Mask of Jaguar Night and the Jaguar-adders had even been talking to him through the damn tube during the time before the seating. But obviously the hierophant didn’t know the pass tchotchke.
And Koh hadn’t told anyone else. Not even Alligator Root. Or at least he said she hadn’t wanted to put him in that position and I believed him. She was a close-mouthed gal, and anyway, he didn’t have anything to gain from keeping that secret. And Koh had told him she wanted to help me. There didn’t seem to be anyone else who knew. 2 Jeweled Skull had killed 9 Fanged Hummingbird’s two ministers, and his own ministers had killed themselves before Koh captured them. For that matter, we just had to hope that Koh hadn’t changed the code. And so here we were, in this stupid position, trying to get it out of 2 Jeweled Skull, and it was like trying to extract mercury out of cinnabar with a cigarette lighter. It’s like, really, you’d think that without computers and encryption software or even electricity or even metal locks and keys or whatever, you wouldn’t come up against problems like this. But actually these guys worked hard to make it all more complicated. It was like how in the seventeenth century, before they had safety deposit boxes, everybody’s office desk had about a hundred little secret compartments in it.
I was ready to try anything, of course. I’d had Mask of Jaguar Night yelling and banging and calling for the hierophant through the tube, but he wouldn’t answer. He hadn’t even left a message on his machine. And we had a team of foundation thralls digging down to him, exposing a flight of stairs from the mul sanctuary to the chambers underneath that had been filled in eighty years ago. But since it had to be done silently so as not to alert him, it was going to take days. Anyway, even if we did get to them, the hierophant and his society would follow orders and kill themselves if we cut through to them without giving them the right pass sign.
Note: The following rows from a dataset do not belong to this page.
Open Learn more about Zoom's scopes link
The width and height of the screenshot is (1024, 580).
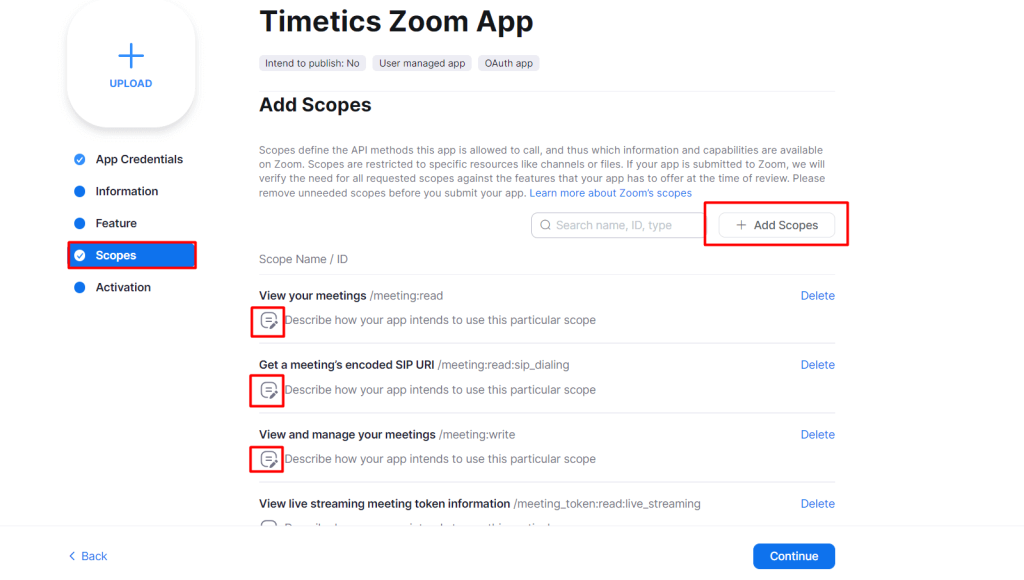point(610,193)
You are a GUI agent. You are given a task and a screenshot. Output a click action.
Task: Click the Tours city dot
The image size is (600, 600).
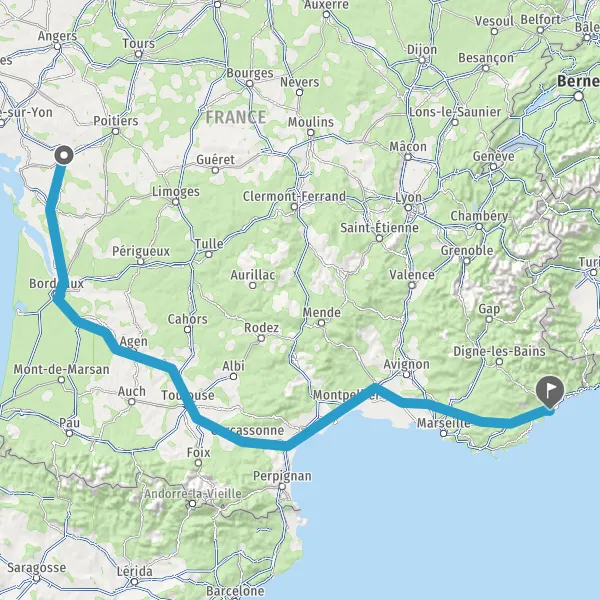tap(139, 54)
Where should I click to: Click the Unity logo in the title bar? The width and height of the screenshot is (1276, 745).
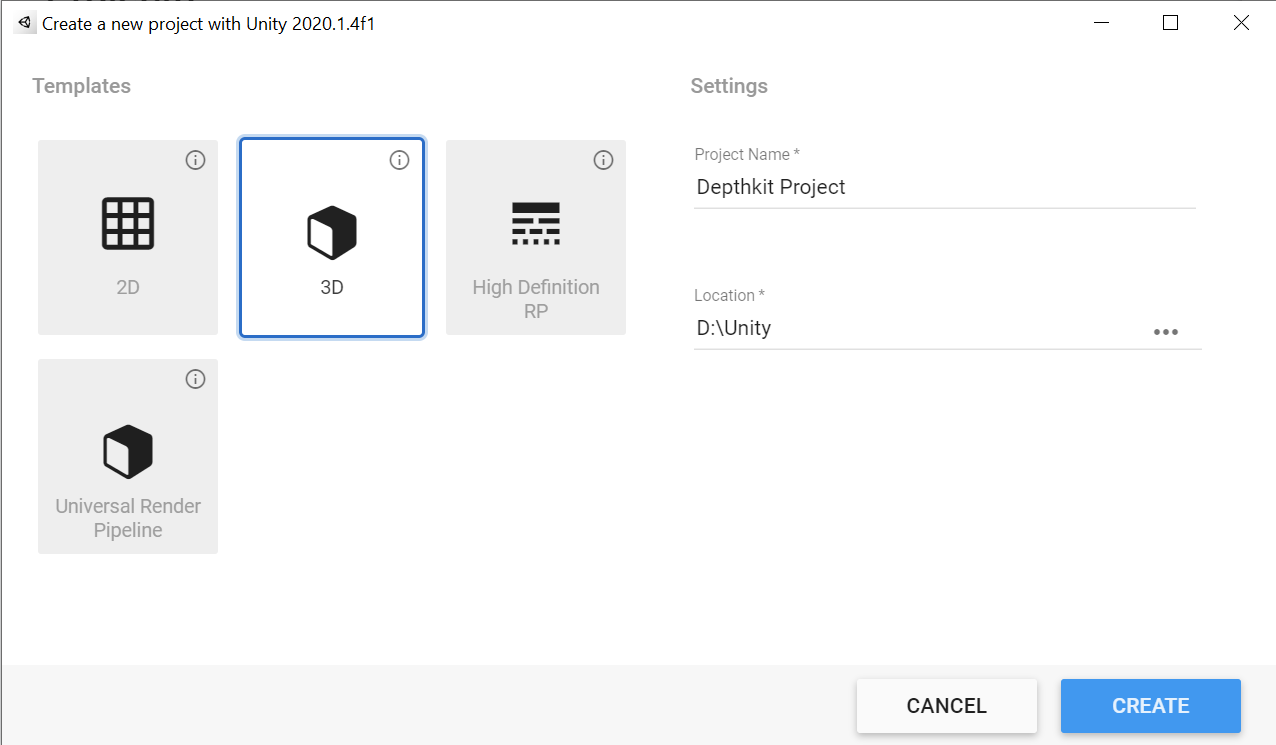click(x=24, y=23)
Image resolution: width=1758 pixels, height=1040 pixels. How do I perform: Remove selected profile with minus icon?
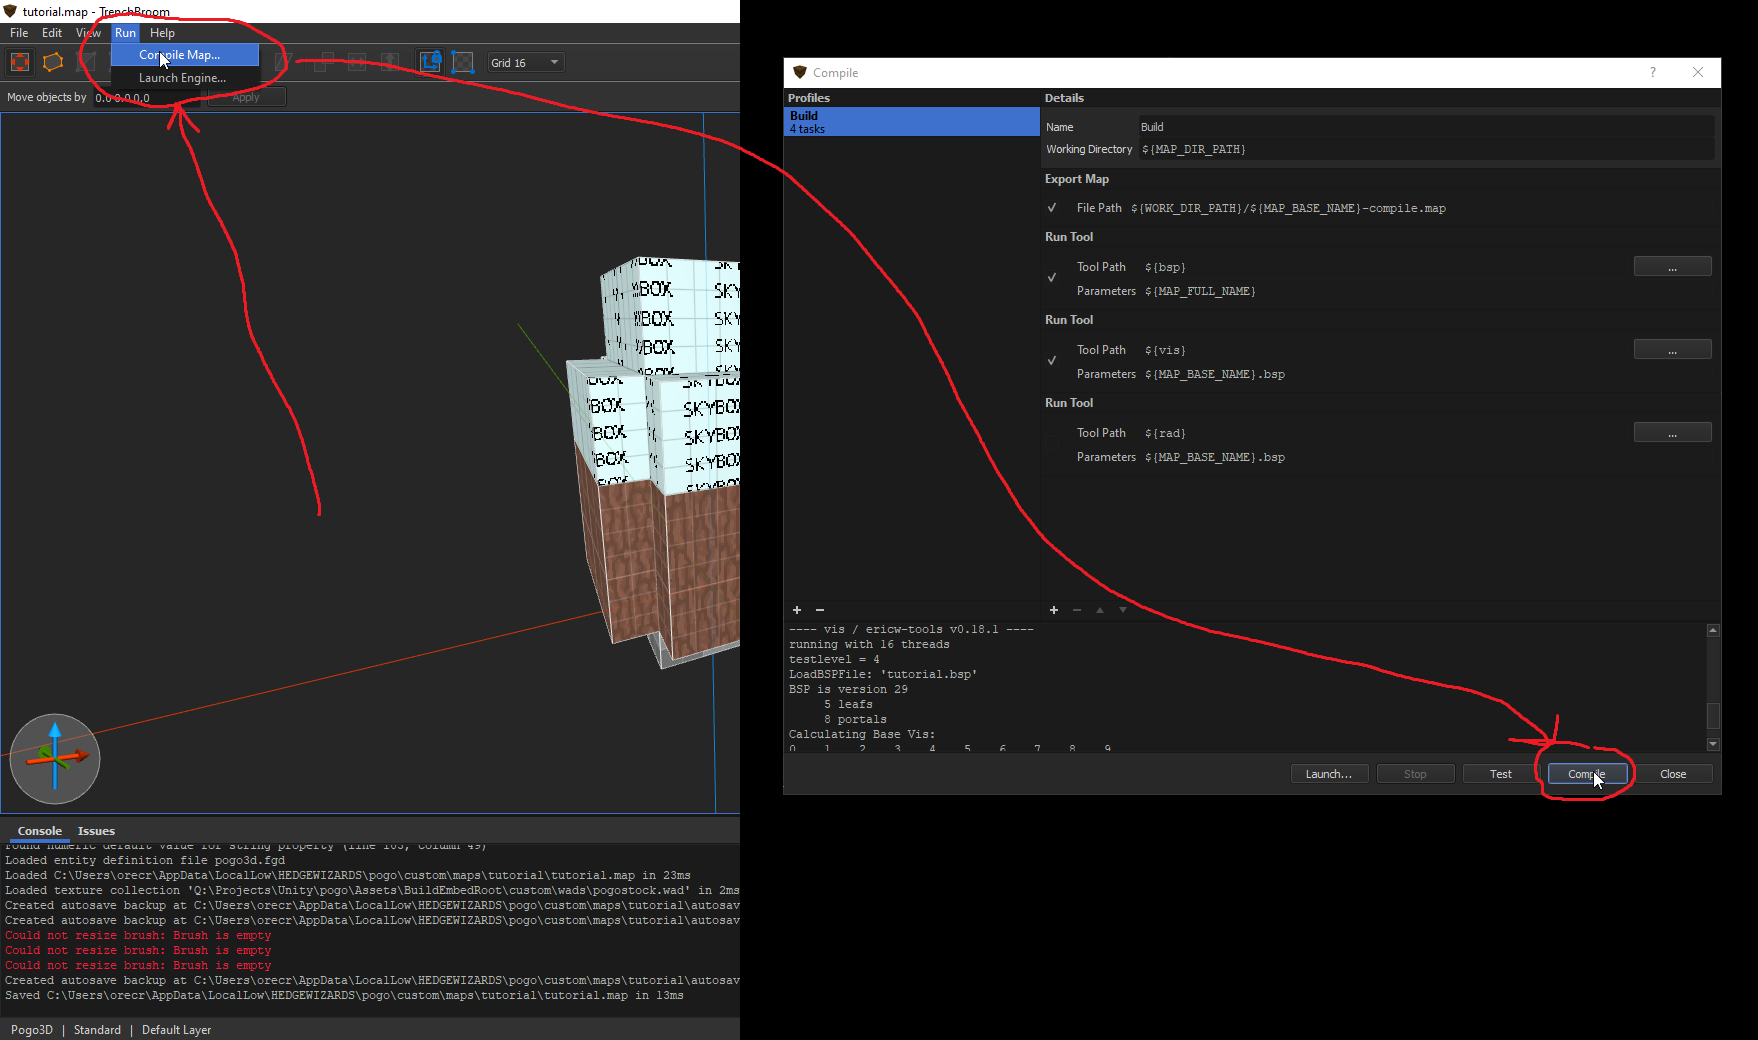pyautogui.click(x=820, y=610)
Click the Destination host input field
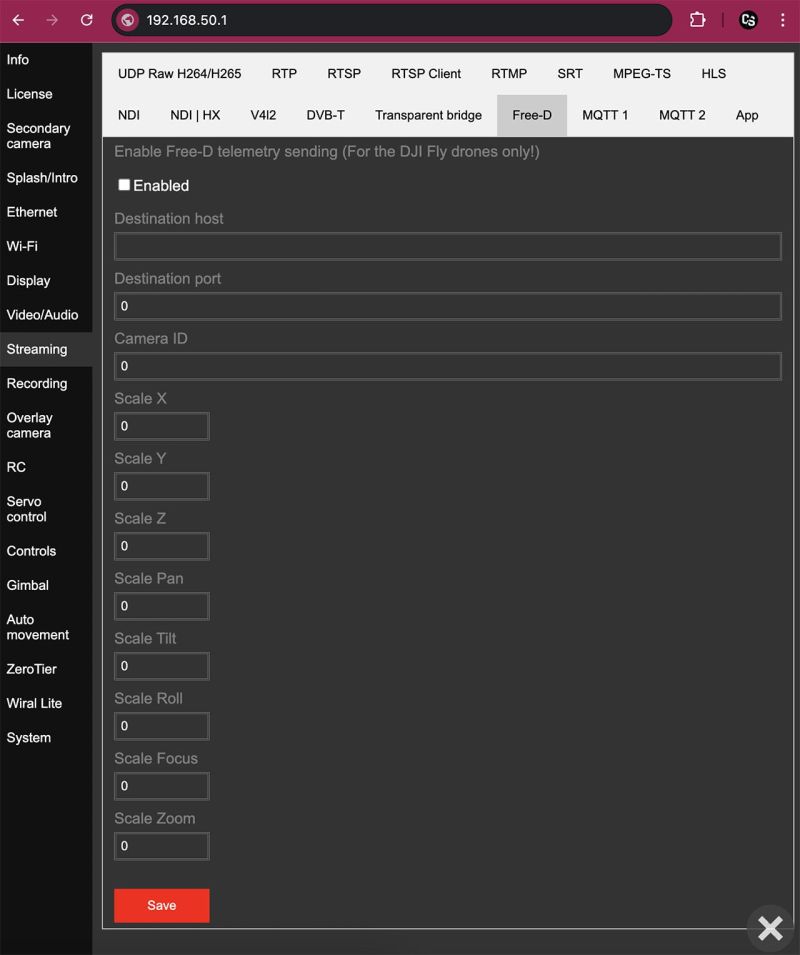Screen dimensions: 800x955 (447, 246)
I’d even suggested we try to strike a deal with Severed Right Hand, that maybe 9 Fanged Hummingbird could give us the key in exchange for a peaceful surrender. But as Hun Xoc and Alligator Root said, 9 Fanged Hummingbird might not even still be alive. Severed Right Hand may have gotten rid of him. And even if they did make a deal with us, why should we believe them? They’d probably give us the wrong passkey and the guy would be dead by the time we got in. Also, if we surrendered the city without trashing it, 9 Fanged Hummingbird might dig up his old tomb again, no matter how many boulders I’d piled above it, and my pickled body would be out in the cold. And time’s pretty cold. Anyway, “peaceful surrender” wasn’t really in these peoples’ vocabulary to begin with.
So finally I’d said they were right. I could hardly stand the frustration, though. Knowing right where the guy was and not being able to get to him. I could tell I was working on an ulcer, on top of everything else. And torturing 2JS wasn’t helping. I mean, not only hadn’t it gotten anywhere so far but it also wasn’t making me feel any better. I would have probably tortured him anyway, of course, after what he did to Koh. But now I had to be careful about it. I pulled the point of the skewer back, slid it onto the mastoid process, and, starting delicately, scraped it against the bone.